A more direct way to show this is to plot the ratio between the number of papers published each year and the number of authors on them (note that the y-axis does not start at zero):

The productivity in terms of papers is decreasing

The fact is that the number of papers produced per researcher per year has dropped by roughly one third since 1970. However, there could be many reasons for this:

Have we simply become lazy?
Has the bar been raised for what is considered the Least Publishable Unit?
Are large collaborations less efficient than smaller projects?
Do we spend more time on bureaucracy and less time on science?
Or are we left with the hard questions because the easy ones have all been answered?

My guess is that the last three reasons all play important roles. What do you think?

WebCite Cite this post

5 thoughts on “Analysis: The law of diminishing returns”

rodinsky February 12, 2008 at 13:34

Hi Lars,

Nice blog! And interesting finding that there are less papers per author.

Can I come up with one more hypothesis for why the number of authors increases more than papers per author?:

People now work in big groups in which there are a few creative minds and a lot of manual labour and temporary work (like doing a PhD before leaving to industry, etc.). Thereby the productivity of scientific workers might have become more polarized. As well, now everyone makes it to the author list, in a more democratic fashion. If this scenario holds, one would expect the shape of the distribution of authorships also changing, to increased variability (a lot more people with few papers). So you could check this hypothesis…
I dont think that we are left with the hard questions and that the easy ones have been answered. 30 years is a drop of water in the ocean of the scientific unknown…
Best!

Reply ↓

Lars Juhl Jensen Post authorFebruary 12, 2008 at 13:44

Very good point that everyone makes it onto papers in a more democratic fashion now than earlier (which is obviously a good thing). Especially, I think that lab technicians were generally always left out in the old days, whereas it has now become more common to include them on the author list of experimental papers. Actually, a colleague suggested this to me when I showed him the plots, but I forgot about it when I wrote the blog post.

Reply ↓

Lars Juhl Jensen Post authorFebruary 12, 2008 at 17:15

I have looked at the distribution of authorships, but there is a problem: in 2007 there were 9908 paper published by Wang Y, 8642 by Zhang Y, 8140 by Li Y and 8122 by Wang J etc. The problem is obviously that there are many authors with identical names. And just for the record: all the top-50 names in 2007 are asian.

The first question is how this affects the statistical results I presented in the post. The pooling of authors with the same name will cause me to underestimate the number of active authors per year. This alone will cause me to underestimate the growth in the number of authors as the fraction of authors that become pooled will increase with the number of authors. This effect is further enhanced by demographic changes. Since this does not affect the number of papers published, it thus means that I have underestimated the decrease in productivity (as measured in terms of papers published per active researcher).

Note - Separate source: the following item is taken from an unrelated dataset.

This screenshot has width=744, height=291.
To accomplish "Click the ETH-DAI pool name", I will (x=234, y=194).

The general conclusions thus stay unchanged.

Unfortunately, this affects distribution of authorships in a very bad way, which means that measuring the standard deviation of the distribution as suggested by rodinsky will not work. The obvious solution would be to instead use a measure that is robust to outliers (e.g. Zhang Y) such as the median absolute deviation. However, that will also not work. Because more than half of the authors have published exactly 1 paper in a given year, the median becomes 1 and the median average deviation becomes 0.

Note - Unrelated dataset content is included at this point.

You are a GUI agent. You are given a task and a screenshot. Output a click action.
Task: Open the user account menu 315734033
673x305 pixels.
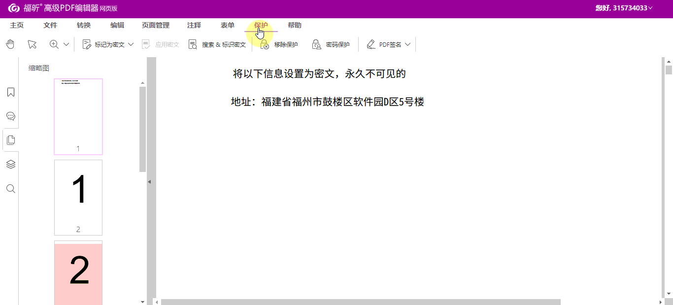point(624,8)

Any suggestions for how to work around this problem?

Reply ↓

rodinsky February 14, 2008 at 11:07

Thank you Lars, for following on my comment.
Answering your last question, I personally dislike the use of statistics. Not of the science of statistics, but of statistics that resume data into a number. So I would just plot the distributions of the number of papers per author every five years or so. Also, it would be interesting to see the share of papers per author (for each author, the number of papers published over the number of authors in that paper).
However, the point you made about names is serious and makes the whole exercise doubtful. We could assume that there is more overlap of names now than before, as you did above. In what regards the distributions, if we see that the amount of people publishing little has increased, even with the name bias, we should be able to conclude that there is definitely a lot of authors that before were probably not making it to the author’s list, or that there is a higher turnover of scientific staff.
Another interesting point would be to see the impact of the difference in distributions in your results. To what extent do they justify your findings?
Let’s think about this…

Best regards,

Rodrigo

Reply ↓

Pingback: Commentary: We apologize « Buried Treasure

rodinsky February 12, 2008 at 13:34

Hi Lars,

Nice blog! And interesting finding that there are less papers per author.

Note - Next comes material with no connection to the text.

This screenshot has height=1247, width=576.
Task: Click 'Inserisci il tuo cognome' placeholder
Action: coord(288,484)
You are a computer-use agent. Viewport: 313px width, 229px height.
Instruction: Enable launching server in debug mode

Can I come up with one more hypothesis for why the number of authors increases more than papers per author?:

People now work in big groups in which there are a few creative minds and a lot of manual labour and temporary work (like doing a PhD before leaving to industry, etc.). Thereby the productivity of scientific workers might have become more polarized. As well, now everyone makes it to the author list, in a more democratic fashion. If this scenario holds, one would expect the shape of the distribution of authorships also changing, to increased variability (a lot more people with few papers). So you could check this hypothesis…
I dont think that we are left with the hard questions and that the easy ones have been answered. 30 years is a drop of water in the ocean of the scientific unknown…
Best!

R

Reply ↓
Lars Juhl Jensen Post authorFebruary 12, 2008 at 13:44

Very good point that everyone makes it onto papers in a more democratic fashion now than earlier (which is obviously a good thing). Especially, I think that lab technicians were generally always left out in the old days, whereas it has now become more common to include them on the author list of experimental papers. Actually, a colleague suggested this to me when I showed him the plots, but I forgot about it when I wrote the blog post.

Reply ↓
Lars Juhl Jensen Post authorFebruary 12, 2008 at 17:15

I have looked at the distribution of authorships, but there is a problem: in 2007 there were 9908 paper published by Wang Y, 8642 by Zhang Y, 8140 by Li Y and 8122 by Wang J etc. The problem is obviously that there are many authors with identical names. And just for the record: all the top-50 names in 2007 are asian.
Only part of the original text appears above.